Thiago, see below for a question about switching to the semantics of
SA_NOCLDWAIT.
> I think that wait(NULL) should hang like it hangs even if the parent ignores
> SIGCHLD. But in this case the parent should be woken up when the "autoreap"
> child exits.
I had to think about this for a while, but I think it makes sense now.
wait should *not* ever return the PID of an autoreaped process, because
that would introduce a race condition (the caller cannot safely do
*anything* with the PID of an autoreaped process, since by the time it
does, the process may be gone and the PID may be reused). However, that
doesn't mean wait cannot block on the process, and then subsequently
wake up and return -ECHILD (or keep waiting on some other child process
if there is one). That's apparently the semantic used with SA_NOCLDWAIT
or if you have SIGCHLD set to SIG_IGN, and matching that seems
appropriate.
Thiago, could your QProcess implementation handle that modified autoreap
semantic? The downside there is that if your calling process has a
process-wide loop that waits for all processes (and explicitly passes
the Linux-specific __WCLONE or __WALL flag, since your processes
launched with a 0 signal would count as "clone" children), they'd get
back the processes you launch, too. (That would happen with your
userspace-emulated version too for calls *without* __WCLONE or __WALL.)
You'd still get the exit status you need via the clonefd, without a
race, and you wouldn't need to touch process-wide signal handling, so I
think this should still work and avoid any races.
I'm going to try implementing that semantic, which should significantly
simplify the last patch of this series.
> If nothing else. Suppose that the parent does waitid(WEXITED|WSTOPPED).
> Should WSTOPPED work? I think it should.

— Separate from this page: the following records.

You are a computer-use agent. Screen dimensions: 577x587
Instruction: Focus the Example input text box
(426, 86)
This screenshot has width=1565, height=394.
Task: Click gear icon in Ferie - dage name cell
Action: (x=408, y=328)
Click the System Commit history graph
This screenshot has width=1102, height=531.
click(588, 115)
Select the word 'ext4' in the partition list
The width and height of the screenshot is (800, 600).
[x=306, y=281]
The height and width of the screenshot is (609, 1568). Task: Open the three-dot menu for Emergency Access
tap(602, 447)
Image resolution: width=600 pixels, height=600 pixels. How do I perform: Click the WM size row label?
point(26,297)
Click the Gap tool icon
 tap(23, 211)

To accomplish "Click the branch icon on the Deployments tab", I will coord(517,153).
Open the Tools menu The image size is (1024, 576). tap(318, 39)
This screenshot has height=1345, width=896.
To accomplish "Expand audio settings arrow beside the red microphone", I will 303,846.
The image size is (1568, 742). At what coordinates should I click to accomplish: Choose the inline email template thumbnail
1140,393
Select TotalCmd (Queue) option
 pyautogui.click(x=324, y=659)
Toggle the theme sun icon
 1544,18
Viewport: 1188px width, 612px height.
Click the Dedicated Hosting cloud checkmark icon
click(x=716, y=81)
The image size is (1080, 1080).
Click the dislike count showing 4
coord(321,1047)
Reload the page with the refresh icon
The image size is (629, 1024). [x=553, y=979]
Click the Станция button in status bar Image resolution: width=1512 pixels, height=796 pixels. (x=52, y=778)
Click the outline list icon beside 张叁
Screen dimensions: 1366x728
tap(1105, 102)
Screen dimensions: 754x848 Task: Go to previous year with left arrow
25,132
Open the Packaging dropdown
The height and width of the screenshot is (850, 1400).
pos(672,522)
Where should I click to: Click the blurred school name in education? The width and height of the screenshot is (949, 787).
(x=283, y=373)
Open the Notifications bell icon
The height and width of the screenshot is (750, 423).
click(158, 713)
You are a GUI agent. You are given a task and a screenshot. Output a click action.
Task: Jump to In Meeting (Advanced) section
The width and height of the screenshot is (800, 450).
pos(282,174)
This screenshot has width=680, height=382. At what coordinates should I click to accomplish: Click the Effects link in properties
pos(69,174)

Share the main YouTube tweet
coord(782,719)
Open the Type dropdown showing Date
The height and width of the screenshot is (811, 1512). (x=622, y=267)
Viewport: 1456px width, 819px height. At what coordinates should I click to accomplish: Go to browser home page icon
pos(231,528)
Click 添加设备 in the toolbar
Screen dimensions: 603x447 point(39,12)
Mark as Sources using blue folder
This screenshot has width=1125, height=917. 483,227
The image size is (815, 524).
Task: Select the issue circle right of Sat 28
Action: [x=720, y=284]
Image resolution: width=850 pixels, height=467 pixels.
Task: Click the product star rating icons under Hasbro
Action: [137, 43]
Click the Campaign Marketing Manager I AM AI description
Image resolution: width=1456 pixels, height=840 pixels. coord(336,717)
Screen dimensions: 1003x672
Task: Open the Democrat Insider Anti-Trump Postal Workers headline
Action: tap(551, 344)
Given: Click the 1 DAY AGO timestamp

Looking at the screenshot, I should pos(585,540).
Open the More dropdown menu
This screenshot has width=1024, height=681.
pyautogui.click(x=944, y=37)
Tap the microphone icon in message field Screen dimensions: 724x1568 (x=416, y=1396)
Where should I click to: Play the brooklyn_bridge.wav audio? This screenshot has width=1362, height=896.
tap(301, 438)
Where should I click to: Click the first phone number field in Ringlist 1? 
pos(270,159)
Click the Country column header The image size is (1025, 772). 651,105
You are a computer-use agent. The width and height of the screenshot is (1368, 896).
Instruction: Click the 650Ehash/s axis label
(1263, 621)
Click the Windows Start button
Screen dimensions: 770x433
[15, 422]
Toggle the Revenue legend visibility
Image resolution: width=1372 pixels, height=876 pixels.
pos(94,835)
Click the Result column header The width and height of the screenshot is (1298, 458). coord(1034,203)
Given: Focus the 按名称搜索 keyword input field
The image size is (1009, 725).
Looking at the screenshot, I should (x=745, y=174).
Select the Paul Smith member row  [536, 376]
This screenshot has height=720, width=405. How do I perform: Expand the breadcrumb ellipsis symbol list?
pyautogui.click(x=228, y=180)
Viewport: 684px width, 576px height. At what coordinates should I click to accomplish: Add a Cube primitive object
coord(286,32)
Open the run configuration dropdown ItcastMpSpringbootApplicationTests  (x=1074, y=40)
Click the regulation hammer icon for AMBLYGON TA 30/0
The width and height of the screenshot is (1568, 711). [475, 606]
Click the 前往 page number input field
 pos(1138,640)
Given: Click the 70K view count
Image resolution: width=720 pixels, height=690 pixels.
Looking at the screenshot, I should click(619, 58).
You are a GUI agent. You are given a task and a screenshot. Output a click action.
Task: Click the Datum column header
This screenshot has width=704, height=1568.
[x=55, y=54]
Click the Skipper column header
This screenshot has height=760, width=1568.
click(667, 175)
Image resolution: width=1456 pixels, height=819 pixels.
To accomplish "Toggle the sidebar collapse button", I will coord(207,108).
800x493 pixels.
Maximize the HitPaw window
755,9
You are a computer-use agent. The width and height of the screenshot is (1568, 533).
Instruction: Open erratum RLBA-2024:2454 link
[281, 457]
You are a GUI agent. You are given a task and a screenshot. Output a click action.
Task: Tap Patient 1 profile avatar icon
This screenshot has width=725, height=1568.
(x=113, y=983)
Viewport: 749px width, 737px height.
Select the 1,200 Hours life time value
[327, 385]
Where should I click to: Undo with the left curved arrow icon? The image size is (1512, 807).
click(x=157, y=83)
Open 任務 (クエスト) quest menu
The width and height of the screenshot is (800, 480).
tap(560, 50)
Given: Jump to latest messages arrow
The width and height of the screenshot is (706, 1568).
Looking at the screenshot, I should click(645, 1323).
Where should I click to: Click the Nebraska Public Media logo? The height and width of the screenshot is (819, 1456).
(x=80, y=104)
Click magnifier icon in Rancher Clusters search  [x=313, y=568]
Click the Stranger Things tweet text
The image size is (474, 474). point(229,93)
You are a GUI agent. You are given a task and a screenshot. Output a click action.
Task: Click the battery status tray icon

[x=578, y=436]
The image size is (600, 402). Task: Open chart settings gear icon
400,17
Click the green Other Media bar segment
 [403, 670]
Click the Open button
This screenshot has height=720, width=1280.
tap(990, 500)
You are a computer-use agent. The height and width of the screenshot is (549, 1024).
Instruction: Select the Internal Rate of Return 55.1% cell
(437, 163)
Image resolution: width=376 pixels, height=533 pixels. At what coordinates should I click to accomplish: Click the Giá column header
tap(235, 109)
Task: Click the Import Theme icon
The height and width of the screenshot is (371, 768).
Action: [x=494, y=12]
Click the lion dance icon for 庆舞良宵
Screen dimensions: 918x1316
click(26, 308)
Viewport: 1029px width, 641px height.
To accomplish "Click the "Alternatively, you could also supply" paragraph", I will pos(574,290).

Yeah, I guess it should. Arguably there ought to be a clone flag that
lets you receive stop/continue notifications for that process via the
file descriptor instead (to allow a library to handle job control for a
process without touching process-wide signal handling), but that can
come later.
> At the same time, if we add autoreap then probably it also makes sense to add
> WEXITIED_UNLESS_AUTOREAP.
Potentially, though for many applications you could also just pass a
signal of 0 and avoid passing __WALL or __WCLONE.